As an alternative to redundancies, businesses may send home employees (on full salary) and apply for salary subsidies equal to:
- 75 per cent of the total monthly remuneration (up to DKK 30k per month) for salaried staff, and
- 90 per cent of the total monthly remuneration (up to DKK 30k per month) for hourly workers, apprentices and trainees.
The subsidy applies for employees employed no later than 9 March 2020. Employees hired before 9 March 2020 and commencing employment between 9 March and 8 July 2020 can be comprised by the salary subsidy scheme from the commencement of the employment.
Businesses with a Danish Business Registration Number (CVR number) and at least one (eligible) employee.
The company can apply for the subsidy if it is planning on making at least 30 % of work force or 50+ employees redundant due to COVID-19. A corresponding share of the employees must be comprised by the scheme, except in case of special need to call back employees.
Employees sent home must not work, except:
- if called back, including as part of rotating shifts (e.g. weekly rotation). A reduction in subsidy will take place based on full working days regardless of the actual working hours performed by the employee called back.
- trainees and apprentices for education purposes
During a 3 months’ subsidy period, there must be a total of five days, where the employer will receive no salary subsidy and the employees are not entitled to salary (other than holiday pay, if any). If the subsidy period applied for is shorter than 3 months, the five days are prorated. The employer and the employee should seek agreement on the scheduling of the days and they must be distributed proportionally over the subsidy period. It is not clarified how the prolongation of the subsidy period affects the calculation of prorated days, with new guidelines expected soon.
Based on a supplementary agreement of 1 May 2020, apprentices and trainees are not required to take holiday subject to the above clause.
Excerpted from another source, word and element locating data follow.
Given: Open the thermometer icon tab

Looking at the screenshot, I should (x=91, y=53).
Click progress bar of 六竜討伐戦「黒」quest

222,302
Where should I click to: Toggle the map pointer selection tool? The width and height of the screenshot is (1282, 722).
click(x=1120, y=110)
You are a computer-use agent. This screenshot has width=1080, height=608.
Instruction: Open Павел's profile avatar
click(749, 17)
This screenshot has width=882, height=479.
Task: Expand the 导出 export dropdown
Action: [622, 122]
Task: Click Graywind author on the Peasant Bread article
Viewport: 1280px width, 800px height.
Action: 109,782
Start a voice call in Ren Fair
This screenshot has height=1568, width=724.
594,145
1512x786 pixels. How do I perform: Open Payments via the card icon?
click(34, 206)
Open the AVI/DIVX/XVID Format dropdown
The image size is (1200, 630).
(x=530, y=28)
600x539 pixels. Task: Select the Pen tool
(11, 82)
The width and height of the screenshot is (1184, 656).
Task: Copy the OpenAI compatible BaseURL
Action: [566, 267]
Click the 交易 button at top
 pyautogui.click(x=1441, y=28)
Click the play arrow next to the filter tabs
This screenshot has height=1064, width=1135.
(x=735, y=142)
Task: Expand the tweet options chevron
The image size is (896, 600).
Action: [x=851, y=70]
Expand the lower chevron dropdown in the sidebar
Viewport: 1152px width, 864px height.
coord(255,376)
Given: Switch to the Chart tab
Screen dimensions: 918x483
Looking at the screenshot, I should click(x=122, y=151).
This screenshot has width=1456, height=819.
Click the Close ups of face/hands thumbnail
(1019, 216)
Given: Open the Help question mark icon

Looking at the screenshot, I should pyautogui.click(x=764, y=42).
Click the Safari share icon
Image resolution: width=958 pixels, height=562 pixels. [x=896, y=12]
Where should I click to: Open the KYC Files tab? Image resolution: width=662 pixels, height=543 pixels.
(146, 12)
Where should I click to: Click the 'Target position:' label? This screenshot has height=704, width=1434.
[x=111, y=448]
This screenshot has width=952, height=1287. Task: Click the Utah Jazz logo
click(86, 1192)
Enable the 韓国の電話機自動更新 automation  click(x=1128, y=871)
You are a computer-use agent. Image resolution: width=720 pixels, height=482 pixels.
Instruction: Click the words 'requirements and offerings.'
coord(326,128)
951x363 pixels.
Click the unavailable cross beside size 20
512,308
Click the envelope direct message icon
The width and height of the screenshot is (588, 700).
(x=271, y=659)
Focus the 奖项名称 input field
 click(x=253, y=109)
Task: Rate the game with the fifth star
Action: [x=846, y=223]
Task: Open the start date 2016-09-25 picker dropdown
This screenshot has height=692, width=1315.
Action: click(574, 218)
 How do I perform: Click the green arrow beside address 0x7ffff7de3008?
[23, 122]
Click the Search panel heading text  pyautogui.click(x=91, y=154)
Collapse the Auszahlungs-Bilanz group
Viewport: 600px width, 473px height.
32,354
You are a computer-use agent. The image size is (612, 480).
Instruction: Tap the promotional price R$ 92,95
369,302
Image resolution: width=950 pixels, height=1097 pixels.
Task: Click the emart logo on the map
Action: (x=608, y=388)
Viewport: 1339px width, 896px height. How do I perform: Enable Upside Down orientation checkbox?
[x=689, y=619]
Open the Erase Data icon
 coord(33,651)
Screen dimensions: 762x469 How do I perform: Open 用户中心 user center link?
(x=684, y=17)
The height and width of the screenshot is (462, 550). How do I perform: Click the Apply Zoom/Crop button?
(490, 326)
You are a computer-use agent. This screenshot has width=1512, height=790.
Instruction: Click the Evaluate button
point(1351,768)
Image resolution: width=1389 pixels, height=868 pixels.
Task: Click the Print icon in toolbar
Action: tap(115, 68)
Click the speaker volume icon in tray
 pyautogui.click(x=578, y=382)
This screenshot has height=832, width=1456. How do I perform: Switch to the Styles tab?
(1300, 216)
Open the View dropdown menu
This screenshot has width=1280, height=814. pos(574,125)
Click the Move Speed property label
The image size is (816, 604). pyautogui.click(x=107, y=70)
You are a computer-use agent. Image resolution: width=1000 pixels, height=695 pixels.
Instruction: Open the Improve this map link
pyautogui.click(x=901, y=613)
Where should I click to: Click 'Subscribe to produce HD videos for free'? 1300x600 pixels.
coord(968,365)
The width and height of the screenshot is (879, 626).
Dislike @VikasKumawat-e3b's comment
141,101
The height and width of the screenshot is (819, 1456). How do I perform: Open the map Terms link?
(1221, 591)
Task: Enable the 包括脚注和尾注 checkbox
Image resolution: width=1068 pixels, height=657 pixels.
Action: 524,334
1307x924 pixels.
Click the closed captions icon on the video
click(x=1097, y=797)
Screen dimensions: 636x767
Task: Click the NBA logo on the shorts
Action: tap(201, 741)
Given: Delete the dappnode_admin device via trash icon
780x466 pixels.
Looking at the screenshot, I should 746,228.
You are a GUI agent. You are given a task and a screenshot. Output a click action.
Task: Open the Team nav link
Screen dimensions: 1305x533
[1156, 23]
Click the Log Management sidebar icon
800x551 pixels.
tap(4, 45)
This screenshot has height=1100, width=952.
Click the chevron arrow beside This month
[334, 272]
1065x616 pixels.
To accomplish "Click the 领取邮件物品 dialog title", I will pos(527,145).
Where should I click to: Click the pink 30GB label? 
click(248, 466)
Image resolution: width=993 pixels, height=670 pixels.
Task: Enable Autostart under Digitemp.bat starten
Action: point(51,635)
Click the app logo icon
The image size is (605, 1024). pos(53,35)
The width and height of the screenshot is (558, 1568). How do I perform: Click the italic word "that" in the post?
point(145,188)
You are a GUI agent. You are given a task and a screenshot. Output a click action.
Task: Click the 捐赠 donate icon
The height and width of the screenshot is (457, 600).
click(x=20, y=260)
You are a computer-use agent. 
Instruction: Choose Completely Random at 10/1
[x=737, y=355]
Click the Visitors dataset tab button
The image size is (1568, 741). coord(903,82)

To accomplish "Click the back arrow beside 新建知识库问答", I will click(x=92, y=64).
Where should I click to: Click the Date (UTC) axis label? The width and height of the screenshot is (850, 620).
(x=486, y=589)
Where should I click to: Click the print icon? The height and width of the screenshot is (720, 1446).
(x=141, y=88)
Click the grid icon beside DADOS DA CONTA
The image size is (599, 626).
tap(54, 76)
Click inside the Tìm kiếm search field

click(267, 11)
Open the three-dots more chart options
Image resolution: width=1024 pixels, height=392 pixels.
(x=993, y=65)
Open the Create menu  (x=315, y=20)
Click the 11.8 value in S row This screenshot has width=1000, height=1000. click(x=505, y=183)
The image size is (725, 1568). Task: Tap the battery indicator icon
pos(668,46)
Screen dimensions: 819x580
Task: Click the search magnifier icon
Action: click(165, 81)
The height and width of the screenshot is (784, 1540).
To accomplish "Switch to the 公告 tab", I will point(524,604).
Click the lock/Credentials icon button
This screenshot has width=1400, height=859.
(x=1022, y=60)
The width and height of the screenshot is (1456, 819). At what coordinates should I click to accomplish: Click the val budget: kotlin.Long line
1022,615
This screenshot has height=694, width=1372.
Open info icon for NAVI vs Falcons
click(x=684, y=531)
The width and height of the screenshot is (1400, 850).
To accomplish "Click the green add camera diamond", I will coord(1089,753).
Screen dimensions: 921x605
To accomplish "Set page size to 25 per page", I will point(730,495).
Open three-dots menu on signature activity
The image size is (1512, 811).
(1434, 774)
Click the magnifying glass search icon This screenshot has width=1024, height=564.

The supplementary agreement has retroactive effect as from 9 March 2020. Details can be found here.
During the subsidy period, the company must not make redundancies on financial grounds. If the company carries out redundancies, the subsidy will automatically lapse at the time when the termination notice is served, and, in such case, all employees will be entitled to continue their employment on the terms applicable at the time they were sent home. The subsidies pertaining to the period prior to the lapse of the subsidy period due to redundancies must not be repaid. Termination by the employee or by the employer for other reasons than financial grounds will not bring the subsidy scheme to an end.
The employer cannot use other schemes for sending employees home without salary or other COVID-19 subsidies compensating for the same costs. Individual agreements on leave without pay can be entered into before the subsidy period.
More information is available here.
The Danish Business Authority
Applications may be submitted digitally to the Danish Business Authority here.
As the general rule, the employer can apply for subsidies only once, unless in order to include more employees under the scheme
At the latest 6 months after the end of the company’s subsidy period, the employer must provide to the authority attestation from an accountant setting out which employees have been sent home, documentation that the employees were sent home, the employees’ salaries and that the employees’ employment commenced before 9 March 2020. The shop stewards, if any, must certify the attestation.
Employers who have applied for subsidies before the scheme was extended on 18 April 2020 and who wish to receive subsidies until 8 July 2020 must apply for an extension of the subsidy period.
Based on a supplementary agreement of 1 May 2020, employers who wish to apply for extension of the subsidy period (as set out above) must pay mandatory taxes in accordance with international agreements. Also, companies based in ‘tax havens’ as defined by the European Union are not eligible for compensation. It is not clarified how this regulation will be realized.
From 9 March through 8 July 2020
(Originally form 9 March through 8 June 2020, but on 18 April a prolongation of 1 month through 8 July 2020 was agreed.)